STORED DATA Start Marker

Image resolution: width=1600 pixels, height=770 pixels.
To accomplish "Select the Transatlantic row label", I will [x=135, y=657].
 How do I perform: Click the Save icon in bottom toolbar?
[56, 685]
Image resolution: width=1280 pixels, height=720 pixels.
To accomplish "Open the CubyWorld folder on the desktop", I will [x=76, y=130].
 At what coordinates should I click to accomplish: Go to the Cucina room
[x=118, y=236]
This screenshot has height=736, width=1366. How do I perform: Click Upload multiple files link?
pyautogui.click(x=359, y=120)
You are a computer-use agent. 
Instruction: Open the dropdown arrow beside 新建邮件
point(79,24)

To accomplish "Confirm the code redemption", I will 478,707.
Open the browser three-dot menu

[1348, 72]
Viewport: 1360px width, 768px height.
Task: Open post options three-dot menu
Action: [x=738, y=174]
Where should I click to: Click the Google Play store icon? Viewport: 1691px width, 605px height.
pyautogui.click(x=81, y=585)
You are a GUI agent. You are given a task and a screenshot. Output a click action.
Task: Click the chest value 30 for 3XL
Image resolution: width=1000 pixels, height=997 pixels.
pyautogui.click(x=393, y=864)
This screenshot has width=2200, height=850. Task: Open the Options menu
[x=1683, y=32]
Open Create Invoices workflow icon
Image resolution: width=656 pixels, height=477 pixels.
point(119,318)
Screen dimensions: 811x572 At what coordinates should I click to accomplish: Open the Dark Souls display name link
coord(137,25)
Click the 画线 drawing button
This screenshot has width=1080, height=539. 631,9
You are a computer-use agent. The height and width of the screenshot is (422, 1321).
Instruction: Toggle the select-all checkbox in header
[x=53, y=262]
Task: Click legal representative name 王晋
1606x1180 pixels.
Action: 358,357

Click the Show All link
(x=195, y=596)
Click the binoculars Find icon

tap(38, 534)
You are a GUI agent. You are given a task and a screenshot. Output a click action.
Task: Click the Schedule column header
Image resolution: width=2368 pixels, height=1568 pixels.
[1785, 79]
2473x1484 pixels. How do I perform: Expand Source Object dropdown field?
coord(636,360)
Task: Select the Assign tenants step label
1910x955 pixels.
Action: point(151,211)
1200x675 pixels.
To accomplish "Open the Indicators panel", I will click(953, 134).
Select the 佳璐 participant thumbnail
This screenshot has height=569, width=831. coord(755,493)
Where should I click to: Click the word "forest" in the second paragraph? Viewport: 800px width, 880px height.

STORED DATA End Marker

The exercise is to copy out every line above that has the word "computer" in it.

You are a computer-use agent. 
You are a computer-use agent. The height and width of the screenshot is (422, 1321).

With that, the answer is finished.